:: 你要做的 ::
A) 按照 Upstage 文档解析说明，同步 API 建议用在多少页以内的文档上？
B) 接着 Upstage 文档解析说明最后一段往下写。

OA0

OA0 是一个探索 AI 的社区

现在注册

已注册用户请登录

名称： upstage-document-parse
描述： 使用 Upstage 文档解析 API 解析文档（PDF、图像、DOCX、PPTX、XLSX、HWP）。提取文本、表格、图像和带有边界框的布局元素。当用户要求解析、提取或分析文档内容、将文档转换为 Markdown/HTML，或从 PDF 和图像中提取结构化数据时使用。
主页： https://console.upstage.ai/api/document-digitization/document-parsing
元数据： {"openclaw":{"emoji":"📑","requires":{"bins":["curl"],"env":["UPSTAGE_API_KEY"]},"primaryEnv":"UPSTAGE_API_KEY"}}

Upstage 文档解析

使用 Upstage 文档解析 API 从文档中提取结构化内容。

支持格式

PDF（异步处理最多 1000 页）、PNG、JPG、JPEG、TIFF、BMP、GIF、WEBP、DOCX、PPTX、XLSX、HWP

安装

clawhub install upstage-document-parse

API 密钥设置

从 Upstage 控制台获取您的 API 密钥。
配置 API 密钥：

openclaw config set skills.entries.upstage-document-parse.apiKey "your-api-key"

或者添加到 ~/.openclaw/openclaw.json 文件中：

{
  "skills": {
    "entries": {
      "upstage-document-parse": {
        "apiKey": "your-api-key"
      }
    }
  }
}

使用示例

直接要求智能体解析您的文档：

"解析这个 PDF：~/Documents/report.pdf"
"解析：~/Documents/report.jpg"

同步 API（小型文档）

适用于小型文档（建议少于 20 页）。

参数

参数	类型	默认值	描述
`model`	字符串	必填	使用 `document-parse`（最新版）或 `document-parse-nightly`
`document`	文件	必填	要解析的文档文件
`mode`	字符串	`standard`	`standard`（侧重文本）、`enhanced`（复杂表格/图像）、`auto`
`ocr`	字符串	`auto`	`auto`（仅图像）或 `force`（始终进行 OCR）
`output_formats`	字符串	`['html']`	`text`、`html`、`markdown`（数组格式）
`coordinates`	布尔值	`true`	包含边界框坐标
`base64_encoding`	字符串	`[]`	需要 base64 编码的元素：`["table"]`、`["figure"]` 等
`chart_recognition`	布尔值	`true`	将图表转换为表格（Beta 功能）
`merge_multipage_tables`	布尔值	`false`	跨页合并表格（Beta 功能，若启用则最多 20 页）

基础解析

curl -X POST "https://api.upstage.ai/v1/document-digitization" \
  -H "Authorization: Bearer $UPSTAGE_API_KEY" \
  -F "document=@/path/to/file.pdf" \
  -F "model=document-parse"

提取 Markdown

curl -X POST "https://api.upstage.ai/v1/document-digitization" \
  -H "Authorization: Bearer $UPSTAGE_API_KEY" \
  -F "document=@report.pdf" \
  -F "model=document-parse" \
  -F "output_formats=['markdown']"

:: 所给条目 ::
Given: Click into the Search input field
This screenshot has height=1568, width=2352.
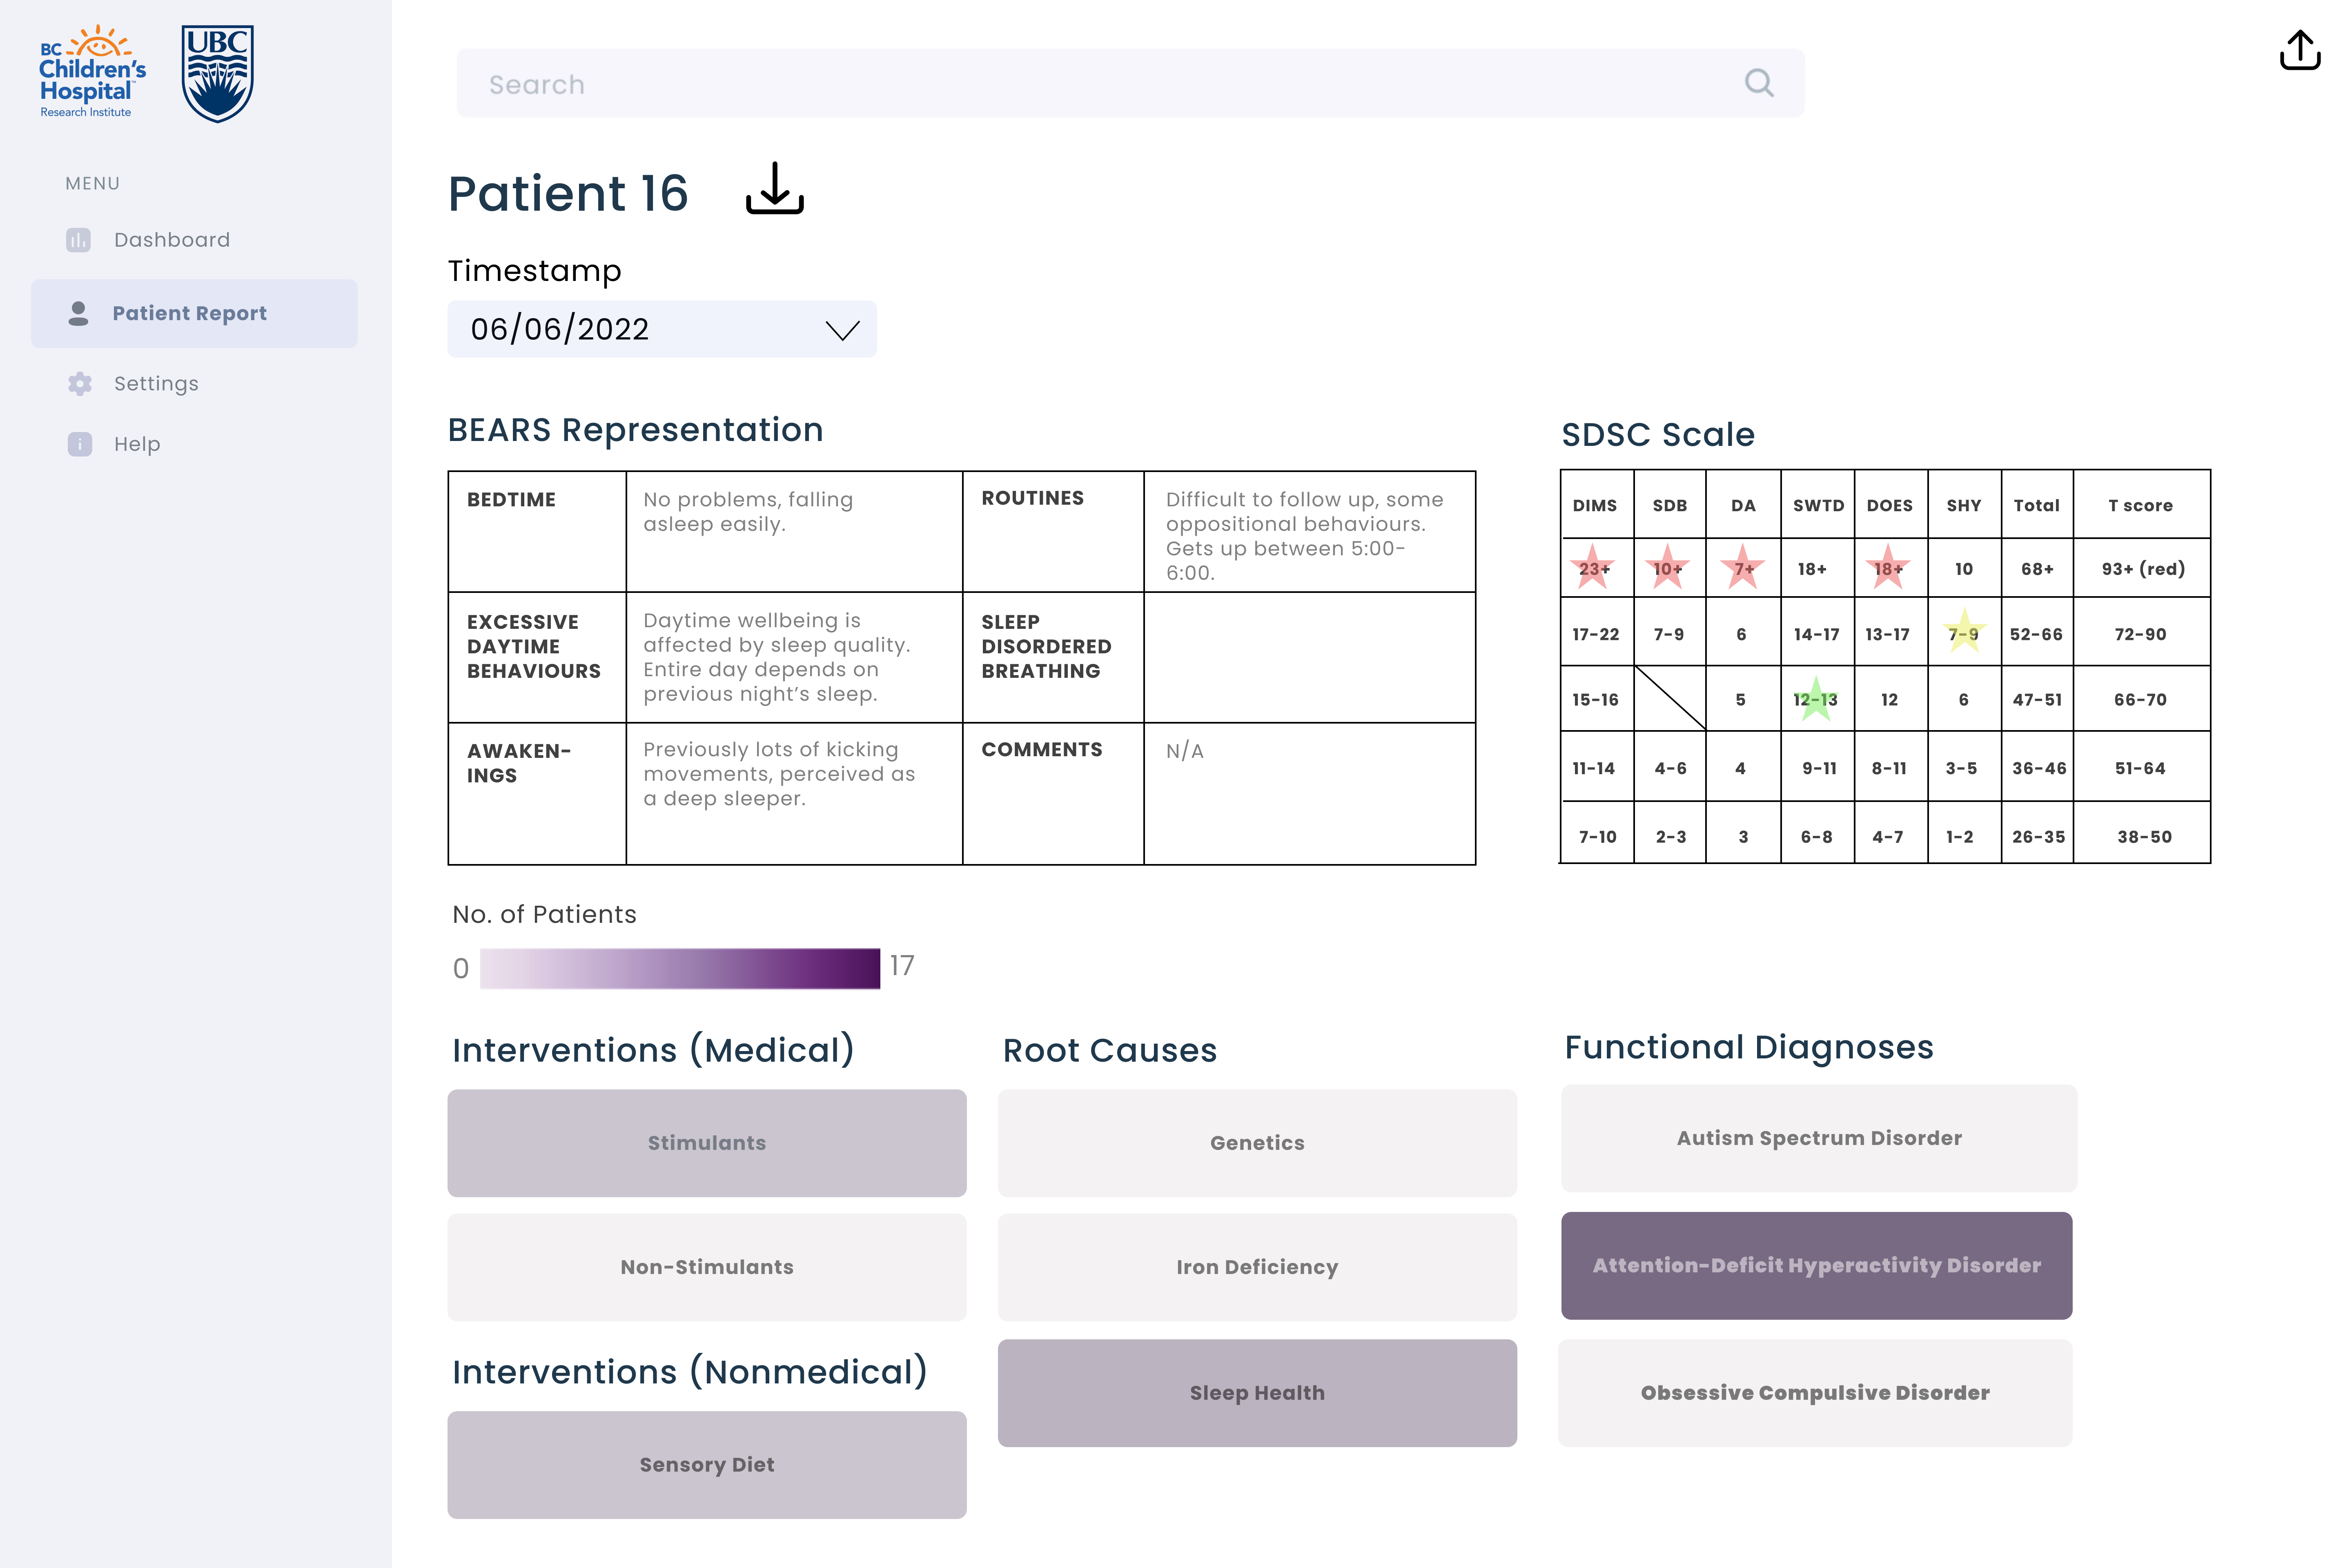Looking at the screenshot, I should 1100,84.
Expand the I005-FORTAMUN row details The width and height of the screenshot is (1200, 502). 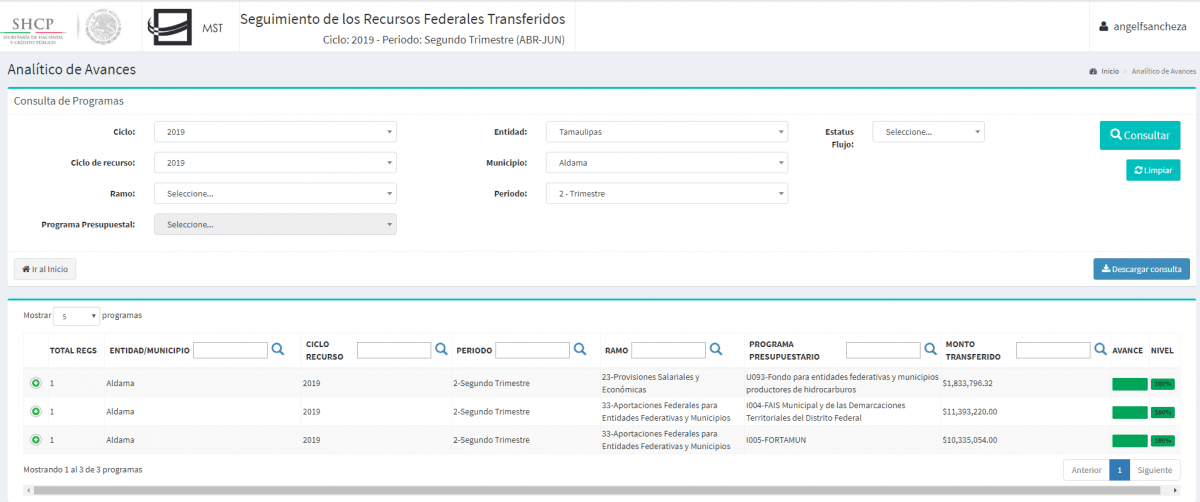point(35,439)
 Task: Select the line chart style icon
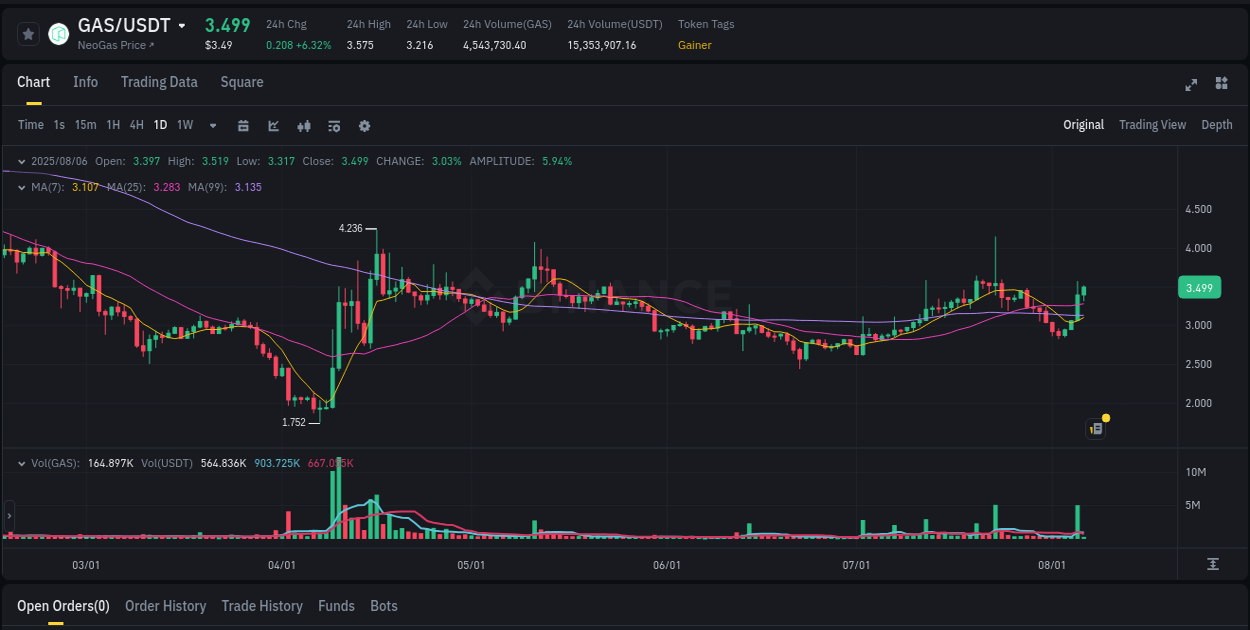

:: 参考答案 ::
A) 少于 20 页。

B)
复杂文档的增强模式

curl -X POST "https://api.upstage.ai/v1/document-digitization" \
  -H "Authorization: Bearer $UPSTAGE_API_KEY" \
  -F "document=@complex.pdf" \
  -F "model=document-parse" \
  -F "mode=enhanced" \
  -F "output_formats=['html', 'markdown']"

为扫描文档强制 OCR

curl -X POST "https://api.upstage.ai/v1/document-digitization" \
  -H "Authorization: Bearer $UPSTAGE_API_KEY" \
  -F "document=@scan.pdf" \
  -F "model=document-parse" \
  -F "ocr=force"

将表格图像提取为 Base64

curl -X POST "https://api.upstage.ai/v1/document-digitization" \
  -H "Authorization: Bearer $UPSTAGE_API_KEY" \
  -F "document=@invoice.pdf" \
  -F "model=document-parse" \
  -F "base64_encoding=['table']"

响应结构

{
  "api": "2.0",
  "model": "document-parse-251217",
  "content": {
    "html": "<h1>...</h1>",
    "markdown": "# ...",
    "text": "..."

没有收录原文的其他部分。